英トニー・ブレア首相は元相談役の一人から、宗教法人学校が入学生徒を選出するとき宗教的な理由で差別することは許されないことであると警告を受けていた。
英首相トニー・ブレア氏はこの警告を受けて新教育法案の導入に固執しているが、宗教法人学校問題は現在もっとも議論の渦中にある。
英首相官邸政治戦略担当補佐官サリー・モーガン氏は単一宗教を信仰する学校における入学審査法について懸念の意を示している。
とりわけモーガン氏は他の宗教団体に対する寛容性がそのような宗教法人学校においては良く教えられていないのではないかと心配しているという(英ガーディアン紙)。
モーガン氏の発言はロンドン東部における白人と移民団体の関係を調査した報告書が英シンクタンクよって発表されたのを受けたものであった。この調査では教会付属学校によってある地域においては社会的な分裂が生じていると警告していた。
この報告書によると、ロンドン東部においてはローマカトリック系の学校が「白人の要塞」と化しており、多くの両親が正当な学校へ進学させる目的で子供にカトリックの洗礼を受けさせているという。
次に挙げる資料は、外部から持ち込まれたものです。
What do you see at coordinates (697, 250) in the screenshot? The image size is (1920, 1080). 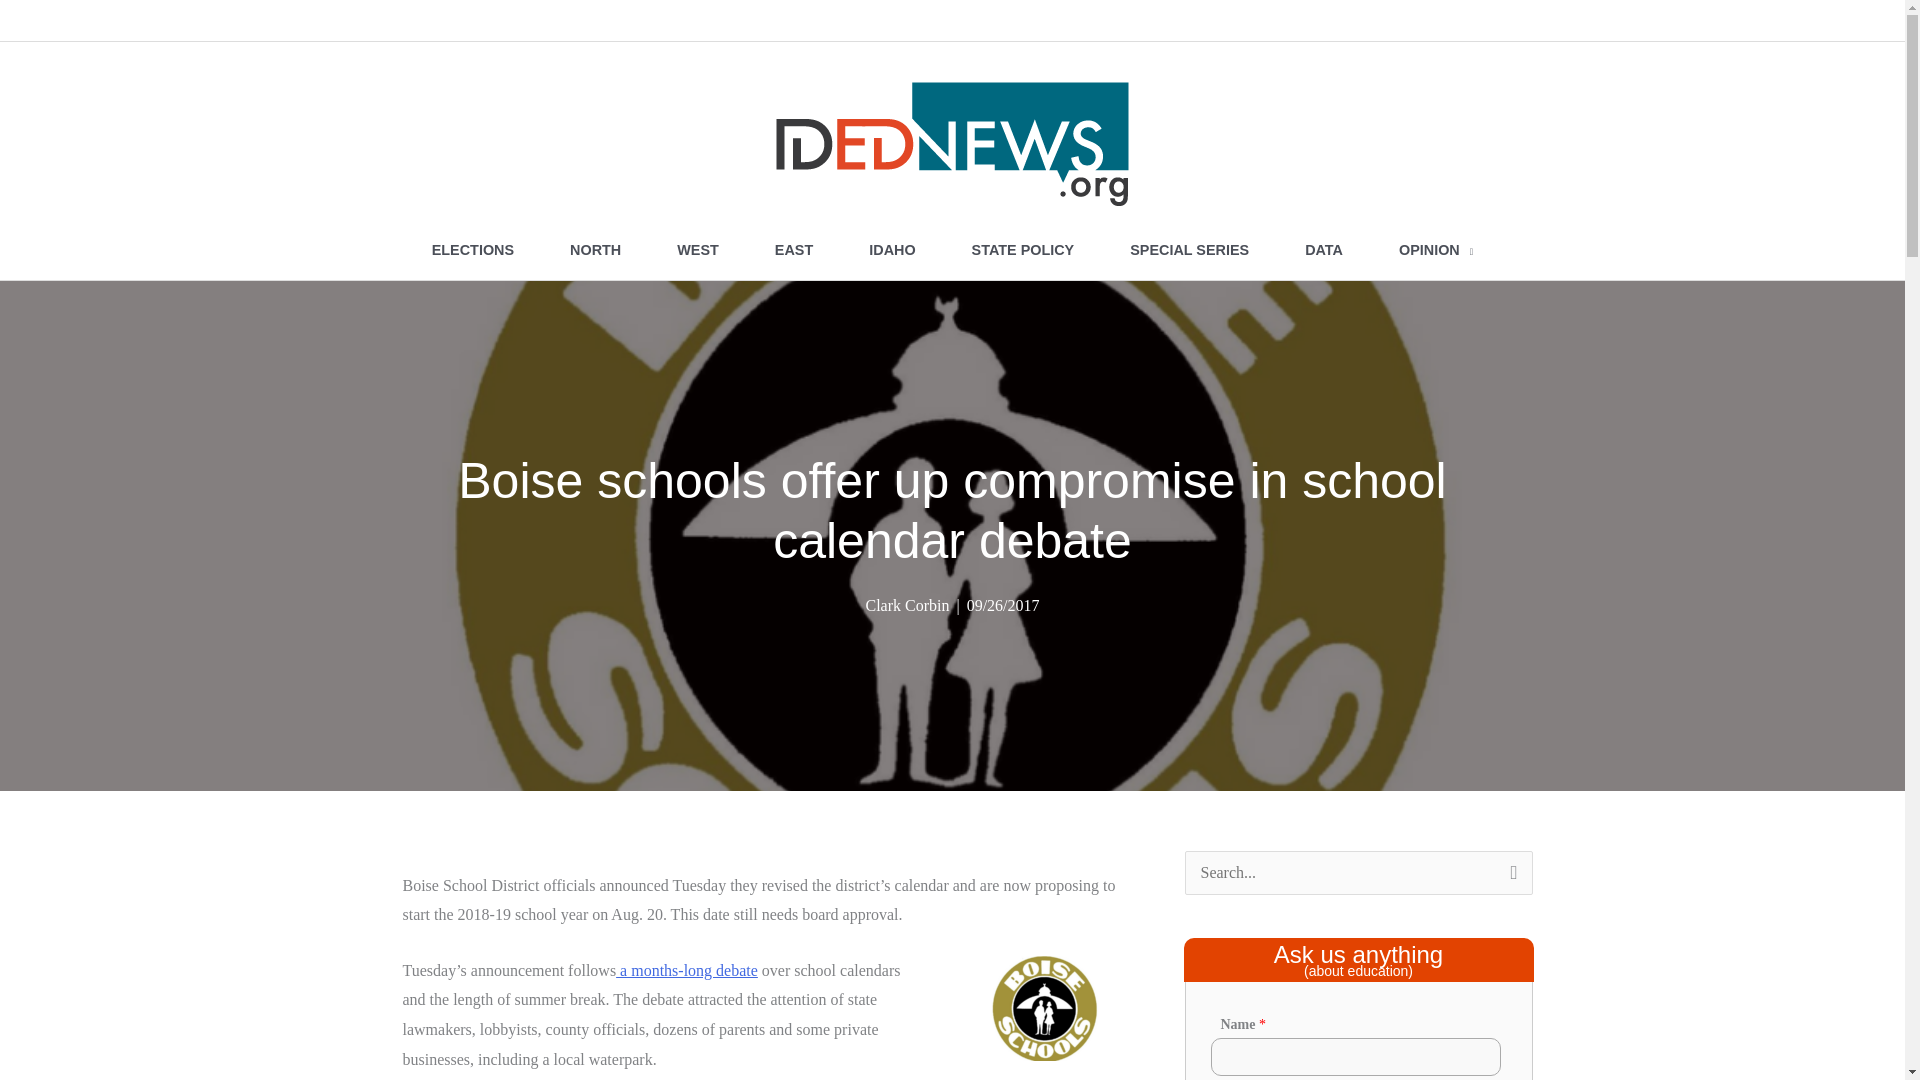 I see `WEST` at bounding box center [697, 250].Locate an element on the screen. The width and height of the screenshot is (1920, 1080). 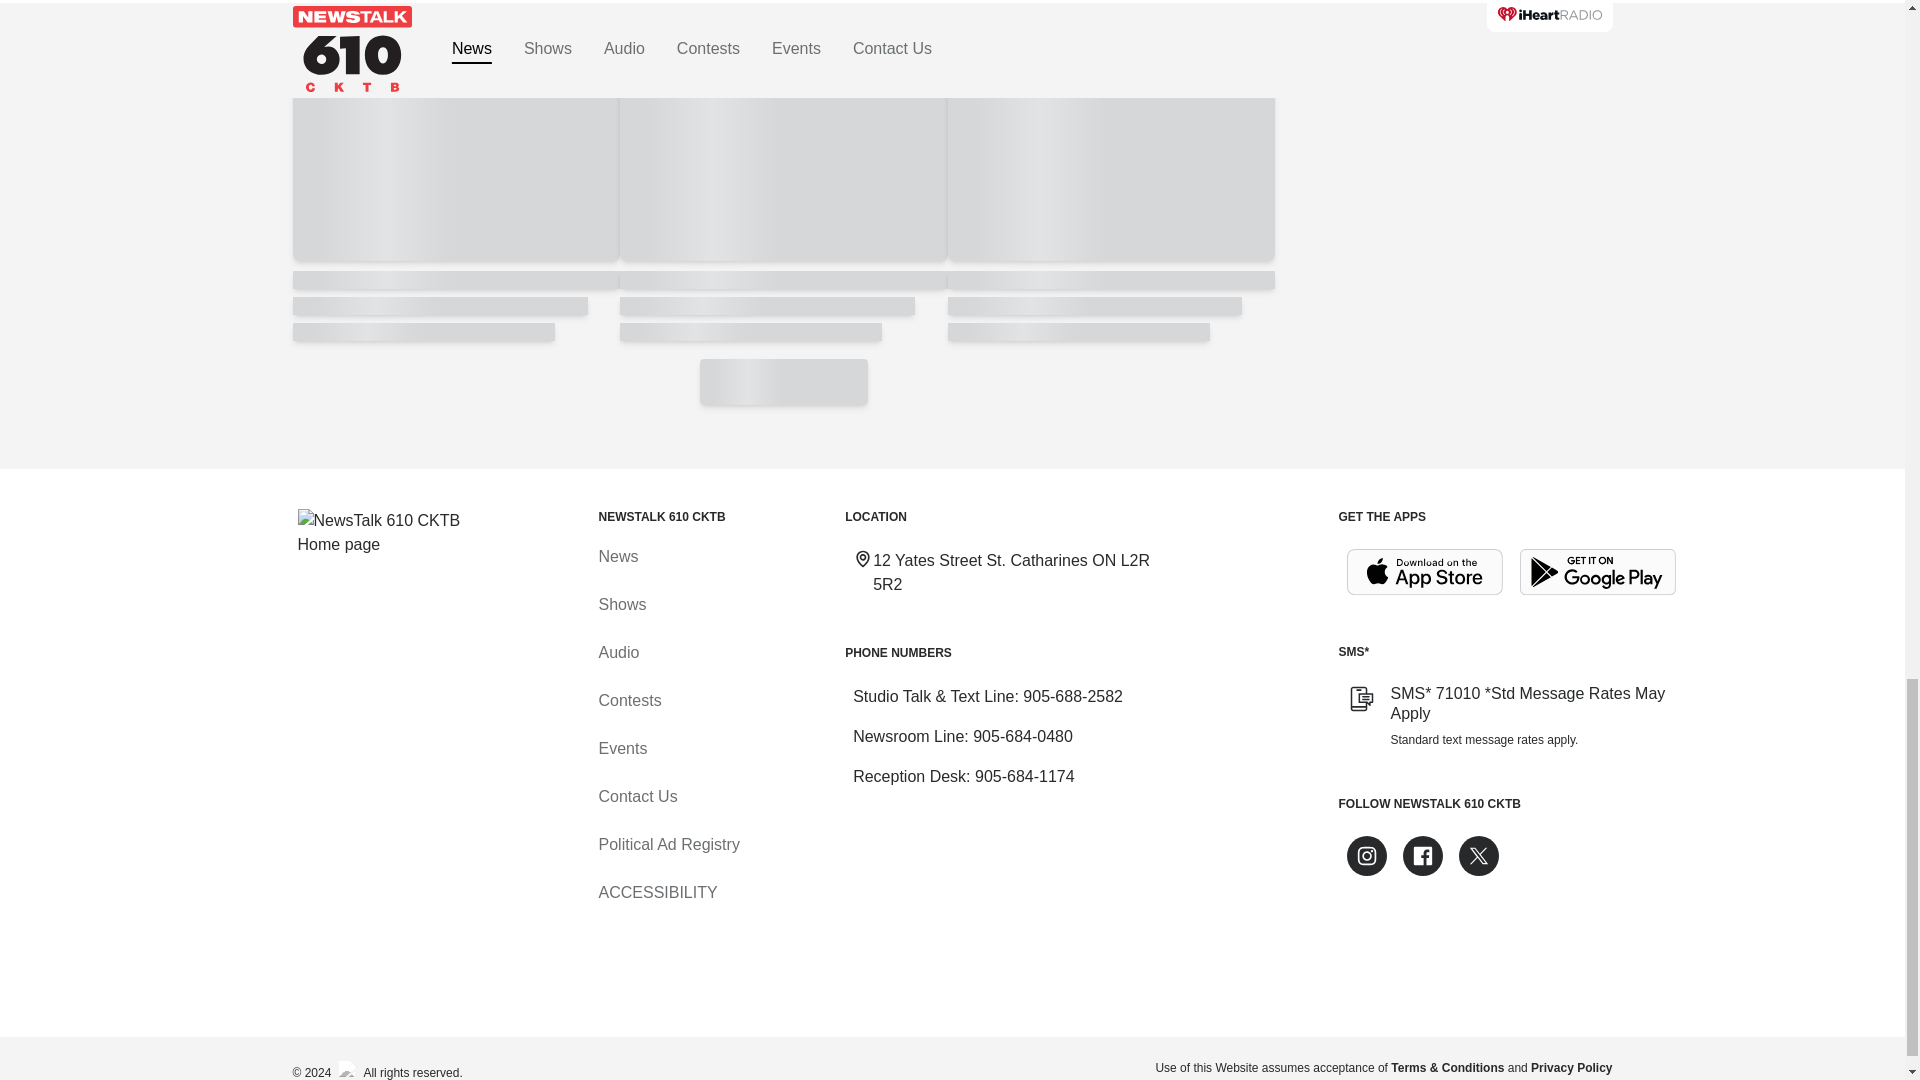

先週トニー・ブレア首相は、未だ多くの宗教法人学校で行われている、入学見込み生徒の両親に対する面接調査を禁止することについて交渉した。
モーガン氏は、宗教法人学校は保護者の中で明らかに人気があり、その利点も認めている。しかしモーガン氏は保護者面接を取りやめるだけではなく、貧しい家庭に育った子供も宗教法人学校に入学することができるようにするべきであると促した。
モーガン氏は多様な信仰をもつさまざまな子供が入学することができる多宗教を包含する学校をより多く創設すべきだと提案している。
英国国教会、ローマカトリック教会は、英富豪博愛主義者ピーターランペル氏から宗教法人学校は受け入れ生徒選抜の際に社会的バックグラウンドや個人の信仰によって差別してはならないと警告を受けた後、教会経営学校の受け入れ生徒の中における社会的貧困層は全国学校平均と同じレベルにあることを示して反論した。
英国国教会は付属学校の生徒の中で無料学校給食を受けられる生徒の割合を公開した。この割合は学校内の社会的混合度を示すものとして使われているが、この割合は英国平均とさほど変わらないという。
さらに英国国教会は特別教育が必要な学習者に関しても、他の公立学校とその割合はさほど変わらないことを明らかにした。
英国国教会CEOのキャノン・ホール氏は、「私たちの学校はその置かれている社会共同体に貢献しなければならないものであり、そのために私たちは故意的に経済社会的貧困層へと学校の受け入れ口を広めようとしています」と述べた。
キャノン・ホール氏によると英シンクタンクによる調査発表以来、英国国教会付属学校の三分の二を貧困層居住地域に創設しており、「英国国教会は貧困層に私たちの理念を提供することに強く貢献しようと考えています。そして実際にそのような活動を既に行っております。私たちの学校はキリスト教学校としてキリスト教的教育を模索しているすべての人に門戸を開いています」と述べたという。
トニーブレア首相の新教育法案は多くの妥協案が模索されている中、英政治家たちの中で議論が継続されているという。